L'UMP parvient une nouvelle fois à faire reporter l'adoption de la loi famille

Moins d'un mois après un scénario similaire, le gouvernement et la majorité ont reporté la fin des débats sur la proposition de loi sur l'autorité parentale. Il reste 207 amendement à étudier sur les 700 déposés par l'UMP. 

La secrétaire d\'Etat à la Famille, Laurence Rossignol, le 21 mai 2014 à l\'Assemblée nationale. 
La secrétaire d'Etat à la Famille, Laurence Rossignol, le 21 mai 2014 à l'Assemblée nationale.  ( MAXPPP)

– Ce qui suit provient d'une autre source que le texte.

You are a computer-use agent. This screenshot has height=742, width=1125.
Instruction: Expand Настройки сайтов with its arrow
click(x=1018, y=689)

L'UMP est ravie, et en cette période troublée pour le parti d'opposition, c'est rare. Moins d'un mois après un scénario similaire, la longue bataille de l'UMP à l'Assemblée a conduit le gouvernement et la majorité, dans la nuit de lundi à mardi 17 juin, à reporter la fin des débats sur la loi famille, et notamment la proposition de loi sur l'autorité parentale.

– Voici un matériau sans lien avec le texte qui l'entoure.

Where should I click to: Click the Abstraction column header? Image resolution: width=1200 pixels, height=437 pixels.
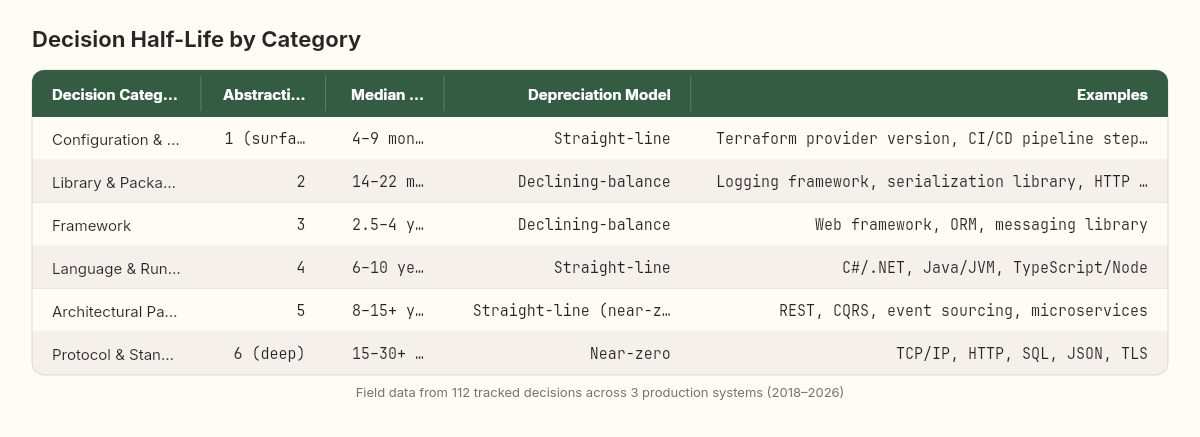(x=264, y=95)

Le débat, qui avait repris lundi à 16 heures, là où il avait été arrêté dans la nuit du 21 au 22 mai, a été interrompu peu après 1 heure du matin après le vote de l'article 12, faute de temps pour examiner les 207 amendements restants sur les 700 déposés. "Si on travaille de manière constructive et non obstructive, on devrait terminer cette nuit", avait pourtant glissé dans les couloirs la secrétaire d'Etat à la Famille, Laurence Rossignol, lundi après-midi.

"Obstruction caractérisée de l'UMP"

Des élus de gauche ont déploré l'"obstruction caractérisée de l'UMP", comme le coprésident des députés écologistes, François de Rugy, sur Twitter. Ceux de l'UMP, à l'instar de Daniel Fasquelle ou Philippe Gosselin, se sont en revanche réjouis, sur le réseau social, d'une "nouvelle victoire" et d'une "bonne 2e manche pour ce texte décidément mal engagé!".

 

 

Priorité à la réforme ferroviaire

Les députés ne peuvent continuer ni mardi, ni mercredi, ni jeudi l'examen de la proposition de loi socialiste et écologiste centrée sur les conséquences de séparations de couples pour les enfants. En effet, la réforme ferroviaire est au programme des parlementaires.

Pour l'instant, il n'est pas prévu que l'Assemblée siège vendredi. Mais l'ordre du jour pourrait sortir modifié de la conférence des présidents mardi, ont envisagé des sources parlementaires.